**AIM OF THE EXERCISE:**
Copy out exactly the lines beginning with the one that contains "Task: Select the projection row in the table" and ending at the last line of the listing, skipping any pictures.

══════════════════════════════

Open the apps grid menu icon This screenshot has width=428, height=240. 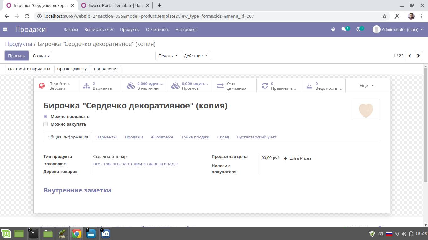click(5, 29)
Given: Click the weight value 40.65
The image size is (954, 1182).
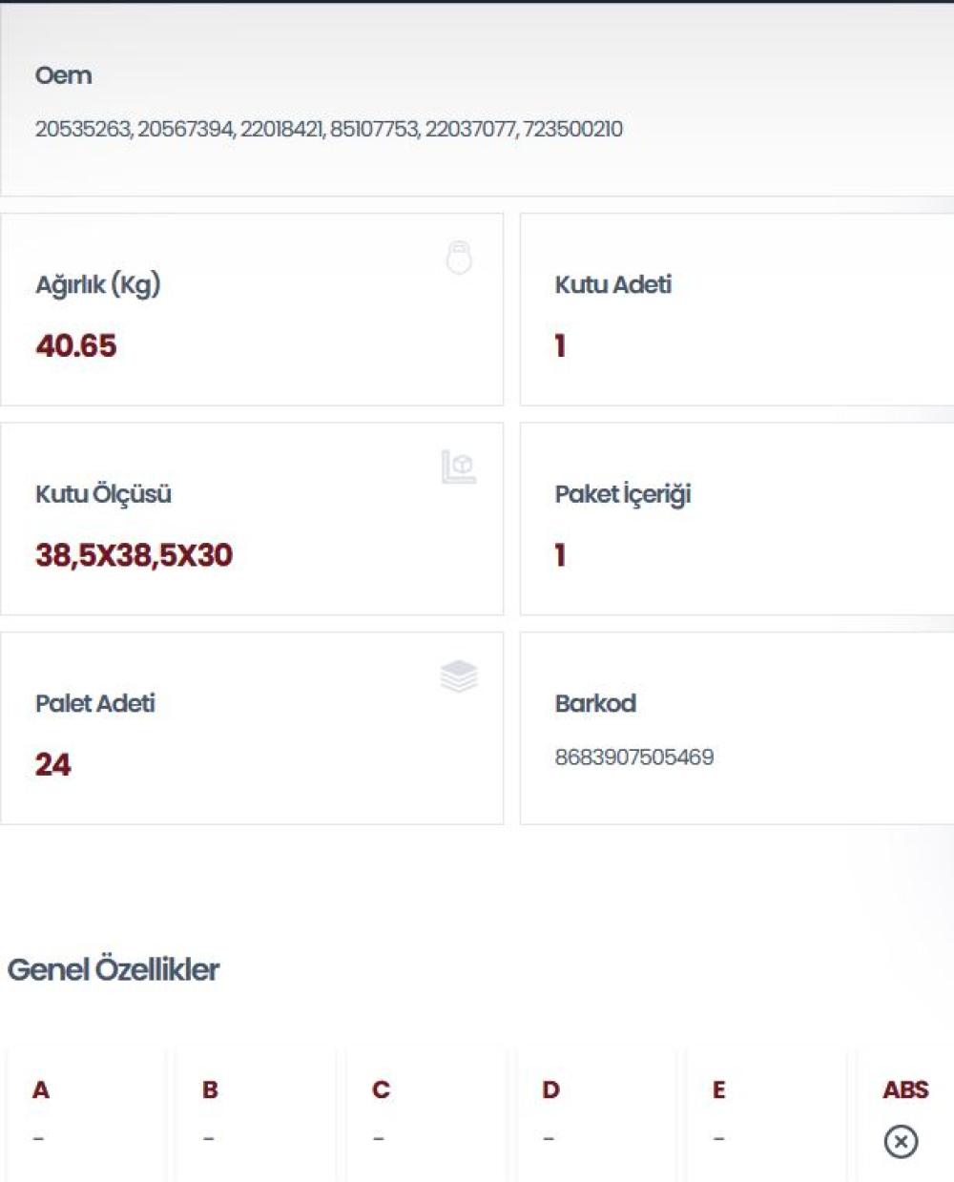Looking at the screenshot, I should tap(75, 345).
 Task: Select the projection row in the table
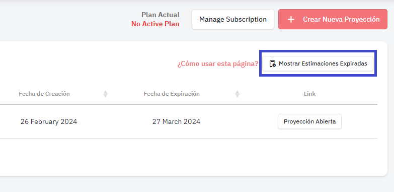coord(189,121)
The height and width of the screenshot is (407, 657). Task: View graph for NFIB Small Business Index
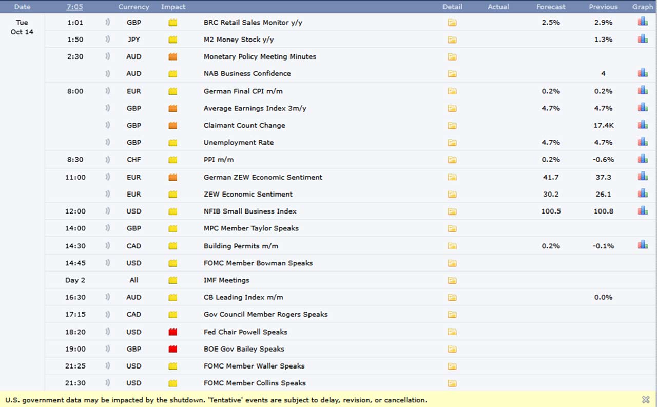[x=643, y=211]
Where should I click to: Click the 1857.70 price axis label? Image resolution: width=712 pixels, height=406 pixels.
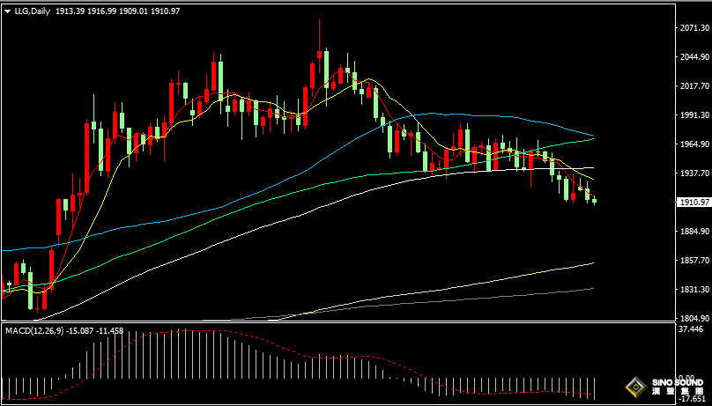[x=694, y=261]
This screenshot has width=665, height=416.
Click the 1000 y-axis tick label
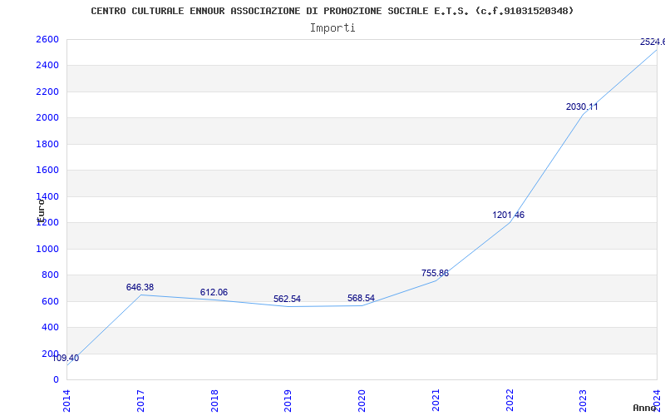(47, 249)
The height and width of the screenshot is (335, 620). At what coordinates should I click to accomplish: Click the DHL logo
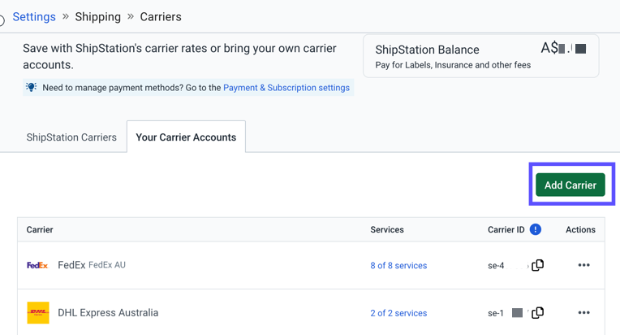click(x=38, y=312)
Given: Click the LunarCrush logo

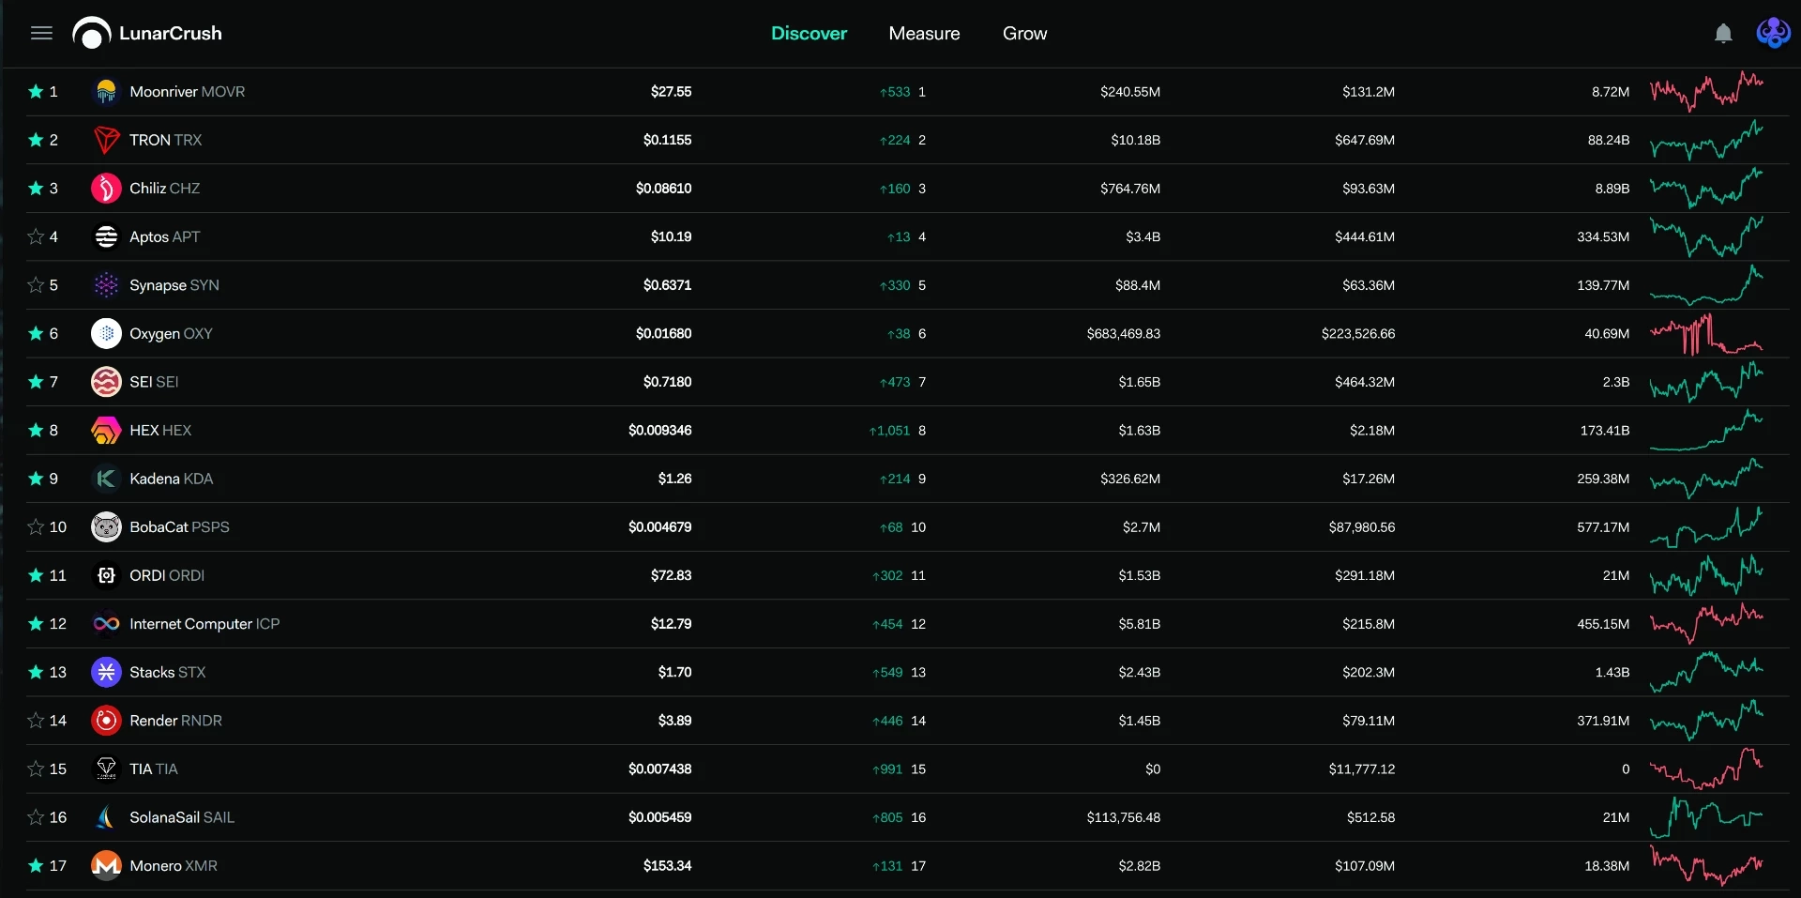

══════════════════════════════

**ANSWER:**
 Task: Select the projection row in the table
coord(189,121)
The height and width of the screenshot is (407, 657). Task: View graph for NFIB Small Business Index
[x=643, y=211]
Where should I click to: Click the 1857.70 price axis label? Image resolution: width=712 pixels, height=406 pixels.
[x=694, y=261]
This screenshot has width=665, height=416.
Click the 1000 y-axis tick label
(47, 249)
The height and width of the screenshot is (335, 620). At what coordinates should I click to accomplish: Click the DHL logo
click(x=38, y=312)
Given: Click the LunarCrush logo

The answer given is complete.